Extract:
^^^^^^^^^^^^^^^^

That's a
really neat idea.
You could always go with a lot of the subjects of the actual historical photographs, like families or groups of friends, military units, etc. The limitations of the early process really influenced the early uses:
- Because of the expense and rarity, getting your picture taken was Kindof A Big Deal.™ Folks dressed in their finest, cleaned up as best they could (or were inclined) and limited picture taking to very special occasions. You see a lot of wedding photographs, birthday portraits, or still lifes that commemorate something important to a community: like the completion of building a church, town hall, or something else that was itself a Big Deal, like getting a railroad junction. Photographs of the dead were also quite common, as being dead made them excellent subjects, because...
- Exposure times were pretty long, so "candid" shots were obviously staged, action shots were unheard of and pictures of wildlife really only happened when said wildlife was quite dead. (Successful trophy hunt also falls squarely under the Big Deal stuff!) Pictures of a bustling main street, for example, really weren't feasible, because you had to get a fat load of people to stand still for a long time, and make sure anyone not supposed to be in the picture didn't just walk out on the main thoroughfare in the middle of the exposure. Pictures of empty streets (to show how developed the town was) were slightly easier, as you just had to keep folks out of the frame.

^^^^^^^^^^^^^^^^

Records shown:
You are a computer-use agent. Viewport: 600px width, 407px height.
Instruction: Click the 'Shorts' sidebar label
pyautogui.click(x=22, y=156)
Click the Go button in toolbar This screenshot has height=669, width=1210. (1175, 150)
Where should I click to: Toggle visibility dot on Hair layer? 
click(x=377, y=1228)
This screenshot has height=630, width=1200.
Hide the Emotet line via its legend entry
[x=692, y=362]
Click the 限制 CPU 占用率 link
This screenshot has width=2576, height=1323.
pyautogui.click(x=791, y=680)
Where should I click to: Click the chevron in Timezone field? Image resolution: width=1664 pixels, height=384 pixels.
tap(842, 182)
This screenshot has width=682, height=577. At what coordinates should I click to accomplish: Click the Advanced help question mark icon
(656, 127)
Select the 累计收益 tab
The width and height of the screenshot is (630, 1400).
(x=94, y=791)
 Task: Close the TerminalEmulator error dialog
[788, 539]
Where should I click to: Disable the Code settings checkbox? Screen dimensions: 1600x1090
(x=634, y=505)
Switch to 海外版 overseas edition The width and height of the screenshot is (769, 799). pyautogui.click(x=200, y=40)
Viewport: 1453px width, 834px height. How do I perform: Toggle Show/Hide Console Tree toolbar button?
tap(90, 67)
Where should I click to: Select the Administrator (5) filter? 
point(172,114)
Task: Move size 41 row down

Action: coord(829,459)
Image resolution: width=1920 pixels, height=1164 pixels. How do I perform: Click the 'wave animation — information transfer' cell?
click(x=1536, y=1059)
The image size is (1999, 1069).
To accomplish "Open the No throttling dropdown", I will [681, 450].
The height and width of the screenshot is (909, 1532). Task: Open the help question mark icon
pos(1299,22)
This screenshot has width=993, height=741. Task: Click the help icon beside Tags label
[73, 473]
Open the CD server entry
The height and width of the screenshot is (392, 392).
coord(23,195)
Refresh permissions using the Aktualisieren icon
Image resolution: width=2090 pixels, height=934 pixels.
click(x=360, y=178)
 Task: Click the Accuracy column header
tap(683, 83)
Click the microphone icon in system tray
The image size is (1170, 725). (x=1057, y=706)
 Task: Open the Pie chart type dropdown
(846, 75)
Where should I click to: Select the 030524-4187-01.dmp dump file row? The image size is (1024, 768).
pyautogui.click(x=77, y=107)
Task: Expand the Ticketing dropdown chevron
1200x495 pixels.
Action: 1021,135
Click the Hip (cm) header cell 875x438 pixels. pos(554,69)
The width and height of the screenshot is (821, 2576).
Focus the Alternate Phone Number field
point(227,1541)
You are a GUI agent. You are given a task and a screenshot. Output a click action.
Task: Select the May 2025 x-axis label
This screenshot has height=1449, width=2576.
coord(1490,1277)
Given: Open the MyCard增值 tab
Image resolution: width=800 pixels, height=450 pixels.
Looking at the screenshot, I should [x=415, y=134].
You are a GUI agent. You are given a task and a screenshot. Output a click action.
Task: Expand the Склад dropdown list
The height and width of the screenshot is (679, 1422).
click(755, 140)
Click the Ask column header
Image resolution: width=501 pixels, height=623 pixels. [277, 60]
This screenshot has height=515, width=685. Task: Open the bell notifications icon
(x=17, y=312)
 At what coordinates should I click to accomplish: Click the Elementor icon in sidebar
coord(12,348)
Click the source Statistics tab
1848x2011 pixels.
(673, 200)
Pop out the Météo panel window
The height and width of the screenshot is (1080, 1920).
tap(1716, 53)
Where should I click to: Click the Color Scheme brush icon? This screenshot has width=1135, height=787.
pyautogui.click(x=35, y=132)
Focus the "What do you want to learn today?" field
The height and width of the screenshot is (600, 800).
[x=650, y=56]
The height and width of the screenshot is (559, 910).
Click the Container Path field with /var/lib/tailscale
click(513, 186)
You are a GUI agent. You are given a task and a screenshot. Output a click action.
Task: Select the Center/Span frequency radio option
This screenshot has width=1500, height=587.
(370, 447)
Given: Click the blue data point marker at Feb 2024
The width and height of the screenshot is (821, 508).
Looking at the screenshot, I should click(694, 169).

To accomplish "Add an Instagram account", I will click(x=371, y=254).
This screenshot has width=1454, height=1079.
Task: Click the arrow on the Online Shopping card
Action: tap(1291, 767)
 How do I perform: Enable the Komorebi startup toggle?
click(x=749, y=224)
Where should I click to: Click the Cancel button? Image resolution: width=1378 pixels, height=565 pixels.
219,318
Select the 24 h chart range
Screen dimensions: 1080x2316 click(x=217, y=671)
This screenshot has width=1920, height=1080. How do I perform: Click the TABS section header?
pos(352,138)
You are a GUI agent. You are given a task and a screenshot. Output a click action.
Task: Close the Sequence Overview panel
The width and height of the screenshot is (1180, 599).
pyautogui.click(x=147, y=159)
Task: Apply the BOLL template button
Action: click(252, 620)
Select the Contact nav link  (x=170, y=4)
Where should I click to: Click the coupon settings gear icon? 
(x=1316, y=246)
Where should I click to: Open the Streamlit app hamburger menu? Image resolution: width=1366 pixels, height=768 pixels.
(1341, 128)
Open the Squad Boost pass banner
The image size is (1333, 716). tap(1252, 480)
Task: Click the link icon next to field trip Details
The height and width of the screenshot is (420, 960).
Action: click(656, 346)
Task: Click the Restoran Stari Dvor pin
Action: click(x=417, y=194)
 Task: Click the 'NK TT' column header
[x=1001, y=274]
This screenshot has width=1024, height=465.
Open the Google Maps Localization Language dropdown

^^^^^^^^^^^^^^^^

Set problem A:
Answer these questions using the post on early photography:
(i) What did folks do before having their picture taken, given the expense and rarity?
(ii) What made "candid" shots obviously staged?
(iii) According to the post, what did pictures of empty streets show?
Set problem B: Retype the post on early photography from "You could always" up to and including "excellent subjects, because...".

Exercise solution A:
(i) They dressed in their finest and cleaned up as best they could (or were inclined).
(ii) Exposure times were pretty long.
(iii) How developed the town was.

Exercise solution B:
You could always go with a lot of the subjects of the actual historical photographs, like families or groups of friends, military units, etc. The limitations of the early process really influenced the early uses:
- Because of the expense and rarity, getting your picture taken was Kindof A Big Deal.™ Folks dressed in their finest, cleaned up as best they could (or were inclined) and limited picture taking to very special occasions. You see a lot of wedding photographs, birthday portraits, or still lifes that commemorate something important to a community: like the completion of building a church, town hall, or something else that was itself a Big Deal, like getting a railroad junction. Photographs of the dead were also quite common, as being dead made them excellent subjects, because...